咳には風邪薬よりハチミツが効く
喉の痛みや咳といった風邪の症状をハチミツで和らげられる。
英オックスフォード大学医学部のHibatullah Abuelgasim氏らの
「BMJ Evidence-Based Medicine」8月18日オンライン版から
市販の咳止めシロップや感冒薬および抗アレルギー薬、鎮痛薬などによる
“通常のケア”を受けた成人や小児と比べて、
ハチミツを摂取した成人や小児の方が、咳の重症度や頻度が低かった。
ハチミツは何世紀にもわたり、民間療法として、喉の痛みや咳などの緩和に使われてきた。
Abuelgasim氏らは今回、蜂蜜のこのような症状緩和効果を確認するために、
2007年以降に実施された14件の臨床試験のデータを収集し、分析した。
小児のみを対象としたものは9件で、残りの5件には成人が対象。
解析の結果、蜂蜜は通常ケアと比べて、風邪による諸症状の改善、
特に、 咳の重症度と頻度の軽減と有意に関連 することが明らかになった。
こうした結果についてAbuelgasim氏は、
「今回の研究で対象とした試験のほとんどが、咳症状に対する蜂蜜の効果について検討したものだった。
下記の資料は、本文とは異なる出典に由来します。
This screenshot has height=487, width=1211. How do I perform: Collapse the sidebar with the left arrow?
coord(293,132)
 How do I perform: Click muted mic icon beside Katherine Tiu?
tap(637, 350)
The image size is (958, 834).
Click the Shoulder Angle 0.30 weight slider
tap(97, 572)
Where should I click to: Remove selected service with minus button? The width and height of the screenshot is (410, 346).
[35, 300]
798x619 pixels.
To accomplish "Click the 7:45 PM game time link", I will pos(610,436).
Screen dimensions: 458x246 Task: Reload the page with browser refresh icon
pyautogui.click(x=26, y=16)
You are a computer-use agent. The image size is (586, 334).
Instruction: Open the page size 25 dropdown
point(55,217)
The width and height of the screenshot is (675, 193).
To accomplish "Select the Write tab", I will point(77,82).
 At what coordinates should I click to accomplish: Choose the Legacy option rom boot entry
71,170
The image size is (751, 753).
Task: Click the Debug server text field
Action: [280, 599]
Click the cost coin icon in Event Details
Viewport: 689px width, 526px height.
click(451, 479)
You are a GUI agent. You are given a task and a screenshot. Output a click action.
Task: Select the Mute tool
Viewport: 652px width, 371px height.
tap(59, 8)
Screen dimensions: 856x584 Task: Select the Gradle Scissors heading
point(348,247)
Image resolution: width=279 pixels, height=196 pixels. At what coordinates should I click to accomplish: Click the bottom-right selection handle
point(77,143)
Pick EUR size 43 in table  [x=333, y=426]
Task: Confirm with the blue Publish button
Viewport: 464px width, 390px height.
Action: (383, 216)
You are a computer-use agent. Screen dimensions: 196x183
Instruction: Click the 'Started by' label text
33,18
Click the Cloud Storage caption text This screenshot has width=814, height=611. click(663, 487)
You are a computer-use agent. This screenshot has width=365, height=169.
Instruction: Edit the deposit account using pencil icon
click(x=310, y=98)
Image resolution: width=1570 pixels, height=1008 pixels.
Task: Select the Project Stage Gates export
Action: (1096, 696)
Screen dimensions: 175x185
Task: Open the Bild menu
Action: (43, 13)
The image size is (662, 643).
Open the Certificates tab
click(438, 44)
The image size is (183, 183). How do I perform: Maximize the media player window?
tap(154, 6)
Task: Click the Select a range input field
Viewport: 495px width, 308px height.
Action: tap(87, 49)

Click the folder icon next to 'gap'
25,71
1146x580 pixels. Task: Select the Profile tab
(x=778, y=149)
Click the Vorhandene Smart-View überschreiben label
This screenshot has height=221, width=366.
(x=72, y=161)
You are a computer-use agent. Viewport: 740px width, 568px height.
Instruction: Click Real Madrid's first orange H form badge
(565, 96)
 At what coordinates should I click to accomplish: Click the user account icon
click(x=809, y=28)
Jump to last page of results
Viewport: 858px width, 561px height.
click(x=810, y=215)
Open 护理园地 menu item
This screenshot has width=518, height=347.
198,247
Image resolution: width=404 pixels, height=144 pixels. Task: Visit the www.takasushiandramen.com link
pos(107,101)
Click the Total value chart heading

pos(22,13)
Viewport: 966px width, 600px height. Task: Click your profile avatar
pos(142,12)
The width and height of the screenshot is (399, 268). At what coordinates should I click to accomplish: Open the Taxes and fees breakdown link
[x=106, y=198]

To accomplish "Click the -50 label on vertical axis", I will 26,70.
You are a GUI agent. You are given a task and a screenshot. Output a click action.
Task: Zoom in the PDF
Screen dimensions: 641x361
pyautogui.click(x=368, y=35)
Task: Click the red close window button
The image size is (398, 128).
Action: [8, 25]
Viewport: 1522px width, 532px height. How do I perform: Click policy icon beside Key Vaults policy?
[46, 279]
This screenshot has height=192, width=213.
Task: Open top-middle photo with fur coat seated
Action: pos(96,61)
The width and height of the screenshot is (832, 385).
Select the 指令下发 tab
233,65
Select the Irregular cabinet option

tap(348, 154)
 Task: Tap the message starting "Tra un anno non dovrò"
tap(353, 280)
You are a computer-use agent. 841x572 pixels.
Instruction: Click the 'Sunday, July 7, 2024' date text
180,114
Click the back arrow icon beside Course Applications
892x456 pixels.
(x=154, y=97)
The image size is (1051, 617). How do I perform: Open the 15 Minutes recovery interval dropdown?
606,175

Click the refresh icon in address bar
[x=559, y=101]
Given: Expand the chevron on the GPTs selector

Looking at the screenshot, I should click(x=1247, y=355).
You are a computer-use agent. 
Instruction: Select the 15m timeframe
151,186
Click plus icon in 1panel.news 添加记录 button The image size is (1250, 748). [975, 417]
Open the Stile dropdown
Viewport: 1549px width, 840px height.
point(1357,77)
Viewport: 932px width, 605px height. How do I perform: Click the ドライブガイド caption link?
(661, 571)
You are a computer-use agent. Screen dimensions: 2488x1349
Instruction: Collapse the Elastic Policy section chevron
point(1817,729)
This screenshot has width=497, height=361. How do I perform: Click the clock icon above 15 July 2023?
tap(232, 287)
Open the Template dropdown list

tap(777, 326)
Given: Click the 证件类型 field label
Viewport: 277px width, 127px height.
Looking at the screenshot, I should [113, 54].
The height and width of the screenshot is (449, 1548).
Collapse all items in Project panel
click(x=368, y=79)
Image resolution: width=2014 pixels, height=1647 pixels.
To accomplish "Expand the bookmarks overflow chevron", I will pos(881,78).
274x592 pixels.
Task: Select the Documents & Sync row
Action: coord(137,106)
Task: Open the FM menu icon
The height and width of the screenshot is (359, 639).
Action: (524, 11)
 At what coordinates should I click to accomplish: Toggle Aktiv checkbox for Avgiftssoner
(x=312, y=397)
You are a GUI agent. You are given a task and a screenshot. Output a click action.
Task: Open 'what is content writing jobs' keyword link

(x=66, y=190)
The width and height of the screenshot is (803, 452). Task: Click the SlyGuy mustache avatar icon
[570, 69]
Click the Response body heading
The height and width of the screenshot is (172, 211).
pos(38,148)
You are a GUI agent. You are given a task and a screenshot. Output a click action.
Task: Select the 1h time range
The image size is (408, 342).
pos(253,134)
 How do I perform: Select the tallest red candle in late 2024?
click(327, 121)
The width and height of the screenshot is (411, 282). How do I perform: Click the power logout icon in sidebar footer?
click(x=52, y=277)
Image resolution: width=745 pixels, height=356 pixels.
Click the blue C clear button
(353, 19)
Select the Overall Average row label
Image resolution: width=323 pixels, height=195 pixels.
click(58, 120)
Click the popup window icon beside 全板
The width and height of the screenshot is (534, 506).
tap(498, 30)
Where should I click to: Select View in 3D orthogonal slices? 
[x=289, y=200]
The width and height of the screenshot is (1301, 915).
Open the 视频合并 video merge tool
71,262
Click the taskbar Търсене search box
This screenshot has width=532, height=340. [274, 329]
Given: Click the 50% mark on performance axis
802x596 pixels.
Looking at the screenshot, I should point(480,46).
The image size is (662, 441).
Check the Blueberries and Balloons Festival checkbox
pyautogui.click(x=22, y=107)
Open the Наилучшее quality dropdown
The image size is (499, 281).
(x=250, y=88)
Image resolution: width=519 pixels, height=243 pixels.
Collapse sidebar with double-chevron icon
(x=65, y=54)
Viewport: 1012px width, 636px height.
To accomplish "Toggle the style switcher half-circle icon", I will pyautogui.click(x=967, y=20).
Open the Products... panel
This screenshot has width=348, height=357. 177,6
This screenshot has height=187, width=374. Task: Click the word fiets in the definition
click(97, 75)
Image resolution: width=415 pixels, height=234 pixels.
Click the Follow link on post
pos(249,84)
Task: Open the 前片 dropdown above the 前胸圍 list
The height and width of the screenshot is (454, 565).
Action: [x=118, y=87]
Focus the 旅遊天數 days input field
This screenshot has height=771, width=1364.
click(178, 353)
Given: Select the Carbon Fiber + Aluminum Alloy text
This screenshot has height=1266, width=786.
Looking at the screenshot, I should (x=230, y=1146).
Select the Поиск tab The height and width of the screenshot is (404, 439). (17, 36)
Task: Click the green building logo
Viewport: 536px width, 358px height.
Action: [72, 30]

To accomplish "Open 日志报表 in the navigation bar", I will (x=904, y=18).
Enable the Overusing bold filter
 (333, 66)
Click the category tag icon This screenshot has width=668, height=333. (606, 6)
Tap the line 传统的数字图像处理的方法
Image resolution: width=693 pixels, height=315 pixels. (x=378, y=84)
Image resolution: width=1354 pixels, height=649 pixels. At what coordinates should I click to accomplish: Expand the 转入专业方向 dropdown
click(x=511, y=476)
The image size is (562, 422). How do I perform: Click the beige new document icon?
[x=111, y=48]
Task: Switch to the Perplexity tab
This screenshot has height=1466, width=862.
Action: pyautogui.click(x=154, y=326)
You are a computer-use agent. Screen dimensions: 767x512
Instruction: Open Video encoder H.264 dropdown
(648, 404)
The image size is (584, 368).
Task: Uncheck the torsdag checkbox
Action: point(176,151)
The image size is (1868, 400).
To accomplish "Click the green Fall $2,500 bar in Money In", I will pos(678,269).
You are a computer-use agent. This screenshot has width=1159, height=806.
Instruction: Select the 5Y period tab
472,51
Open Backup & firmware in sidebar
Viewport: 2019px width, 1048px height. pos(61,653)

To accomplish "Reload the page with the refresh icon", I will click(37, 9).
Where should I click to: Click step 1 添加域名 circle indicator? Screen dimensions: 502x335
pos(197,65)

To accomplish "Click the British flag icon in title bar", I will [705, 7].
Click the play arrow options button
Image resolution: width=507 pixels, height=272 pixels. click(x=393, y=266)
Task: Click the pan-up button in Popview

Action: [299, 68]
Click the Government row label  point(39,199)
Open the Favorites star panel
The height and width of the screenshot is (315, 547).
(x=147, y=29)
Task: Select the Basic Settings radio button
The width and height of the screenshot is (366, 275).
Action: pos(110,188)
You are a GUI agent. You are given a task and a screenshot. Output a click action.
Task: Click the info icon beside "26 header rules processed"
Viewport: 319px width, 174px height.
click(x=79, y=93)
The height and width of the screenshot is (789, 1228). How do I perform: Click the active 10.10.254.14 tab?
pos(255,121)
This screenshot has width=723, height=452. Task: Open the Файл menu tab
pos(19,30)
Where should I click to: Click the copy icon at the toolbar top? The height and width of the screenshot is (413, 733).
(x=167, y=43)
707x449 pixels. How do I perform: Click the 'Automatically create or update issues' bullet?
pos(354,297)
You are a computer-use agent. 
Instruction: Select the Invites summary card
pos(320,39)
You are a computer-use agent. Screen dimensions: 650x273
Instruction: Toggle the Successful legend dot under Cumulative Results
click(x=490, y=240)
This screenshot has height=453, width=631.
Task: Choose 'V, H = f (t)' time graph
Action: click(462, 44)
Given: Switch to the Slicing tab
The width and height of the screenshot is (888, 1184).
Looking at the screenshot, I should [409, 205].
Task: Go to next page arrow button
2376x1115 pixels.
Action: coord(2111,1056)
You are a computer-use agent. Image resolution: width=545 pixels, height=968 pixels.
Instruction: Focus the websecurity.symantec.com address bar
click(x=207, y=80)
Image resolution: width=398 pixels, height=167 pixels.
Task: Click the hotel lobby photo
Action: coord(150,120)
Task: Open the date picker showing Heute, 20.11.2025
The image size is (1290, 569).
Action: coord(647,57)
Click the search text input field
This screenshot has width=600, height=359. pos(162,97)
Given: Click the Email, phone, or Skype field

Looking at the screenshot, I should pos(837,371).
そのため、得られたエビデンスは、咳症状に対する蜂蜜の有効性を、強力に裏付けるものだといえる」
と説明している。
また同氏は、「ハチミツは基本的に安全な食べ物であるため、
特に、人体に悪影響を与え得る治療の代わりに試してみる価値はある」
と話している。
ただし、1歳未満の子どもには、ボツリヌス症を発症するリスクがあるため、
ハチミツを与えてはならないとしている。
ハチミツが風邪の症状に有効な理由は完全に解明されていないが、
ハチミツには抗酸化物質が含まれており、抗菌作用や抗炎症作用があることなどが、
これまでの研究で示されている。
一方、風邪の症状に対して処方されることの多い抗菌薬は、細菌を殺す作用はあるが、
ウイルスが原因の風邪には効果がなく、有害な影響をもたらす。
「風邪をひいた人が細菌に二次感染した場合などには、
抗菌薬が必要になることもあるが、基本的に、風邪の症状に抗菌薬を処方しても無意味だ」。
なお、実際に風邪でハチミツを使用する場合、
スプーン1杯分をそのまま食べるべきか、あるいは紅茶に混ぜて飲むべきなのかについては、
臨床試験からは明らかにされていないという。
「自分の好きな方法で摂取するのがベスト」と話している。